- **Task brief**
In the material below, find the line that contains "Where should I click to: Select" and the line that contains "Viewport: 943px width, 560px height.", then write out exactly those two lines and everything between them.

- **Extracted data**
[Start of section]

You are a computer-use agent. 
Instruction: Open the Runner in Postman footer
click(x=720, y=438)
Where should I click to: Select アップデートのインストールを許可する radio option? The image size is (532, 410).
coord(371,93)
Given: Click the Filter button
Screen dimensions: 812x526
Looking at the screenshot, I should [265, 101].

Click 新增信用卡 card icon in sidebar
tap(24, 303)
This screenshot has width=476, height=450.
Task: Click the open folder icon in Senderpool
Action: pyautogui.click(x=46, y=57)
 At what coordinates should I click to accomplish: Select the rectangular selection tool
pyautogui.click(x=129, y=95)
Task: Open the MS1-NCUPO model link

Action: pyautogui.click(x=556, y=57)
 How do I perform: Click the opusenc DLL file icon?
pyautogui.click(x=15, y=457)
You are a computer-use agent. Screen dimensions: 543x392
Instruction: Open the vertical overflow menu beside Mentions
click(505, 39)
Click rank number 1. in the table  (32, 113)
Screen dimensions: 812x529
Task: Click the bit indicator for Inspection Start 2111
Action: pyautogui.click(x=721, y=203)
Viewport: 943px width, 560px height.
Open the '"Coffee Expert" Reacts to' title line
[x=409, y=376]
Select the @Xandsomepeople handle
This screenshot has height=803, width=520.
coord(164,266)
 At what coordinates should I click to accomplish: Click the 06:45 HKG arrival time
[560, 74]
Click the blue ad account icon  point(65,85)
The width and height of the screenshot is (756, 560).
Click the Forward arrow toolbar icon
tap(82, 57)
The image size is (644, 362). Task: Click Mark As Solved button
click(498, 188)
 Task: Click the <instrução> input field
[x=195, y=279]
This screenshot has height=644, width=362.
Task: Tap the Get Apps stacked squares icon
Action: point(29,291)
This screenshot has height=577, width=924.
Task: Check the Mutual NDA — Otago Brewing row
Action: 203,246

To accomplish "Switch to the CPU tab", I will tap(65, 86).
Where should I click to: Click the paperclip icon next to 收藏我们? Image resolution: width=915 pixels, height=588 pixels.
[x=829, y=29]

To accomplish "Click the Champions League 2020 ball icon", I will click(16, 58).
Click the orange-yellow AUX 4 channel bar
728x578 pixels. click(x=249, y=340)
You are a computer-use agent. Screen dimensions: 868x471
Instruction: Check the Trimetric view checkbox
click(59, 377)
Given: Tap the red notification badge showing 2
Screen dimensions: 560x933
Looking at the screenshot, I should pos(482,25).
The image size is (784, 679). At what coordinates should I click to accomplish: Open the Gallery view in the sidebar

[End of section]

- **Exercise answer**
Where should I click to: Select アップデートのインストールを許可する radio option? The image size is (532, 410).
coord(371,93)
Given: Click the Filter button
Screen dimensions: 812x526
Looking at the screenshot, I should [265, 101].

Click 新增信用卡 card icon in sidebar
tap(24, 303)
This screenshot has width=476, height=450.
Task: Click the open folder icon in Senderpool
Action: pyautogui.click(x=46, y=57)
 At what coordinates should I click to accomplish: Select the rectangular selection tool
pyautogui.click(x=129, y=95)
Task: Open the MS1-NCUPO model link

Action: pyautogui.click(x=556, y=57)
 How do I perform: Click the opusenc DLL file icon?
pyautogui.click(x=15, y=457)
You are a computer-use agent. Screen dimensions: 543x392
Instruction: Open the vertical overflow menu beside Mentions
click(505, 39)
Click rank number 1. in the table  (32, 113)
Screen dimensions: 812x529
Task: Click the bit indicator for Inspection Start 2111
Action: pyautogui.click(x=721, y=203)
Viewport: 943px width, 560px height.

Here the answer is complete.